Se había echado a la calle como el resto de la fauna capitalina. Su intención era unirse al tomate también. No sabía cómo hacerlo, pero tampoco le preocupaba; se dejaría llevar. Y en ésas estaba cuando fue el jaleo quien salió a su paso. Fue en una esquina. Allí había una camioneta y subidos a la caja dos tipos repartían fusiles y munición. Una patulea de exaltados se agolpaba sobre el vehículo tratando de recibir su regalo. Era su oportunidad. Al principio aguardó su turno; pero al ver que nadie respetaba el orden, se abalanzó sobre la caja como un sediento sobre una pileta. Ya estaba a punto de conseguir su objetivo cuando uno de los tipos que repartían el armamento le espetó:
–Carné. Enséñame tu carné.
–¿Carné de qué?
El gesto que puso el interpelado le dio tan mala espina como un guardia civil con ganas de cumplir su deber.
–Carné del partido, imbécil. O del sindicato.
Con las mismas ganas con las que se había echado sobre la caja se apartó. Su desilusión fue enorme. No tenía carné de ninguna organización y, por tanto, se quedaba sin fusil. El mejor tirador del barrio, el Búfalo Bill de las verbenas, no iba a poder demostrarse a sí mismo y a los demás que era el mejor en esas guisas; y es que bueno era un calificativo que se le quedaba un poco corto. Su desazón se acrecentó cuando un hombre obeso, casi calvo, con una papada que le hacía parecer que llevase el neumático de un autobús colgado al cuello, pasó a su lado con un Máuser entre las manos. No pudo dejar de mirar el arma con codicia. El orondo poseedor no llegó a percatarse de que un lobo había orientado su hocico en su dirección, pues estaba obnubilado y no podía creerse que fuera propietario de un Máuser nuevecito.
La marea humana puso rumbo hacia la montaña del Príncipe Pío.
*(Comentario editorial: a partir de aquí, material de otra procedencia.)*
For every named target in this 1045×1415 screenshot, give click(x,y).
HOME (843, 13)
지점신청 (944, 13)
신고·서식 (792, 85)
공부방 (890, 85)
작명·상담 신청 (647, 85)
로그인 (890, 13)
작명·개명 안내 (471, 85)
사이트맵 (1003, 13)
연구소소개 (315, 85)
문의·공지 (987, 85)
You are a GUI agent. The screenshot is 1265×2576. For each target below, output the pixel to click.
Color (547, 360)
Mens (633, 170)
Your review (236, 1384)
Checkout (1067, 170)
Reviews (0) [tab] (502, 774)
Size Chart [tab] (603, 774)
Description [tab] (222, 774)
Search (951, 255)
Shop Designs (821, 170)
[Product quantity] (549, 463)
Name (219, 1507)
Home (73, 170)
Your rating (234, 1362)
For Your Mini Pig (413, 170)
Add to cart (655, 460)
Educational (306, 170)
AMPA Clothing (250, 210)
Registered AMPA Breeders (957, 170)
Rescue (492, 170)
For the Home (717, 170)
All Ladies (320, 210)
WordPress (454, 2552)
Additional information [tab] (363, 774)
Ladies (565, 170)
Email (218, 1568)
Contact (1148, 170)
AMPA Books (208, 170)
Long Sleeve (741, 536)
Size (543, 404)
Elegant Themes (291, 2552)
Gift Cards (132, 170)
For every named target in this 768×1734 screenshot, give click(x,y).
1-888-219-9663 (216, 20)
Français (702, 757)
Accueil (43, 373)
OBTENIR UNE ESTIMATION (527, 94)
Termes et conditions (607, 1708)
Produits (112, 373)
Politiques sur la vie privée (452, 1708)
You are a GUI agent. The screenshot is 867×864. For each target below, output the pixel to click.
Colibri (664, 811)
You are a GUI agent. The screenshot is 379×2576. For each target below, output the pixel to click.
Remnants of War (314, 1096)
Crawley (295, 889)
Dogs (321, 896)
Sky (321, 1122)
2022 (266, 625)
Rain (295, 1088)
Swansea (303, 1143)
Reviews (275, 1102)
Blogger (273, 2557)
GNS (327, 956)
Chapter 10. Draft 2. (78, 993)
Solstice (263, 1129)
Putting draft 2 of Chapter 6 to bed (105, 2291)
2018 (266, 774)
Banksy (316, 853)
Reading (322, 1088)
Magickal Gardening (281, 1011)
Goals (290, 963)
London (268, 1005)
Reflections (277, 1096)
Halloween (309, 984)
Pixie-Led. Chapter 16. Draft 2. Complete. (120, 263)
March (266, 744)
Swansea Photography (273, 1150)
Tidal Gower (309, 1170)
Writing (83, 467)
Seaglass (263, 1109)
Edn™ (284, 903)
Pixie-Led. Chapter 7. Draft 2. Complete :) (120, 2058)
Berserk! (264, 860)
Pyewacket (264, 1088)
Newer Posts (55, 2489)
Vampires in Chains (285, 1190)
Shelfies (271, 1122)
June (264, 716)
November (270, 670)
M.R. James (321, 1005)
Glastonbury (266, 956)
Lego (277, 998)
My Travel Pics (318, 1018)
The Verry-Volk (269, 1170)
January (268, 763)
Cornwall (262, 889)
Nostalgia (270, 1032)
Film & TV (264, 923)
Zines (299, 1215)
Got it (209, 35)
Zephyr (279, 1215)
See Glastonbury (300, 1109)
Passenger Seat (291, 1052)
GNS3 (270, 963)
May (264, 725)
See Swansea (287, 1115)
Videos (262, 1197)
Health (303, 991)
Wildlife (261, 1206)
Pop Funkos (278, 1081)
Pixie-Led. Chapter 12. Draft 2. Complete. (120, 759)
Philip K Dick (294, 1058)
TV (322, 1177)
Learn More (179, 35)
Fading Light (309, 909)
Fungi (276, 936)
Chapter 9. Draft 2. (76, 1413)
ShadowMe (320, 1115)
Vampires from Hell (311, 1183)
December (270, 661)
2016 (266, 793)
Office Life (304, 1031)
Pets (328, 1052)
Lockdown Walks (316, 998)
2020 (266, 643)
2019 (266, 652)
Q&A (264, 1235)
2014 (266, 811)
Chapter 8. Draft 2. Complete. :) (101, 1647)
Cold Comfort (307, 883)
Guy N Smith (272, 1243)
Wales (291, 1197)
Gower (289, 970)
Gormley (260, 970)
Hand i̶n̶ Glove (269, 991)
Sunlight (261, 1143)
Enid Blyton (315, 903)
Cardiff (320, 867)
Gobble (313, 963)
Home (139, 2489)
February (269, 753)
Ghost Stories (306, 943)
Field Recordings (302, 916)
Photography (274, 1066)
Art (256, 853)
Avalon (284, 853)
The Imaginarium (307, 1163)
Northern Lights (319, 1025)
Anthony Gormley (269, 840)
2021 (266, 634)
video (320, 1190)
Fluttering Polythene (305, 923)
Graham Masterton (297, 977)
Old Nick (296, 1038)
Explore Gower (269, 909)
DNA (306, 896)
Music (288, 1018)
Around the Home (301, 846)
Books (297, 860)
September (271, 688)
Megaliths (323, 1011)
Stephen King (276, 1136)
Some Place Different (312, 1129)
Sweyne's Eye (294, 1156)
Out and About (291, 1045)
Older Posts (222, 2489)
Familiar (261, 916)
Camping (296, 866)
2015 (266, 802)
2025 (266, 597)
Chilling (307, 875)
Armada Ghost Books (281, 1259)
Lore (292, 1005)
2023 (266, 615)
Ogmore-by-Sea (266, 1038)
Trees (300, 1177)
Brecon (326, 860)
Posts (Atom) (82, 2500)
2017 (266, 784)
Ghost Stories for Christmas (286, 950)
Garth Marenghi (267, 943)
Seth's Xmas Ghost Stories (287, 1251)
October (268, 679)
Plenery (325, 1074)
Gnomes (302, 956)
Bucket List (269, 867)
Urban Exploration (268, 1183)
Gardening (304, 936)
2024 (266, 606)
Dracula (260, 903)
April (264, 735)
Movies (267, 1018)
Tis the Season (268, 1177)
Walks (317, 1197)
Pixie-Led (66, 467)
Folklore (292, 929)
Presa y cazador se dirigieron también hacia allí.
«Simplemente por tener un carné, ése lleva un fusil», pensó resentido.
Cerca de la plaza de España se oyeron los ecos de disparos. Había empezado la fiesta.
«Y yo sin arma. Y el gordo este con una.»
Las carreras se aceleraron. Él siguió detrás del grasoso individuo. No quería perderle. Tarde o temprano el Máuser caería en sus manos. Dónde iba aquel tipo, si no podía siquiera correr sin fatigarse.
Llegaron hasta el terraplén arbolado que daba a la fachada del cuartel que miraba hacia la calle Bailén. No era mal sitio. Desde allí las ventanas eran blanco fácil. Se colocó a unos metros del gordo, que se secaba el sudor de la calva con un moquero tan grande como una sábana. Su gesto congestionado no parecía albergarle nada bueno. Estaba a punto de asfixiarse. Milagrosamente el gordo se recuperó. Al tiempo las balas empezaron a silbar sobre sus cabezas con mayor intensidad. Entonces no tuvo dudas de que el fusil sería pronto suyo. El gordo no duraría ni lo que una perra gorda a la puerta de un colegio. Aquello no estaba hecho para gente como él. Seguía observando a su objetivo y su modo de proceder cuando el gordo se preparó para disparar.
«Esto sí que va a ser bueno.»
El gordo apuntó, vaciló, volvió a apuntar. No pudo contener una sonrisa al ver sus dudas. Entonces el gordo disparó sobre una ventana y una gorra de plato cayó hacia la calle. Blanco.
Su sonrisa se desdibujó y agachó la mirada avergonzado. Búfalo Bill era gordo y calvo.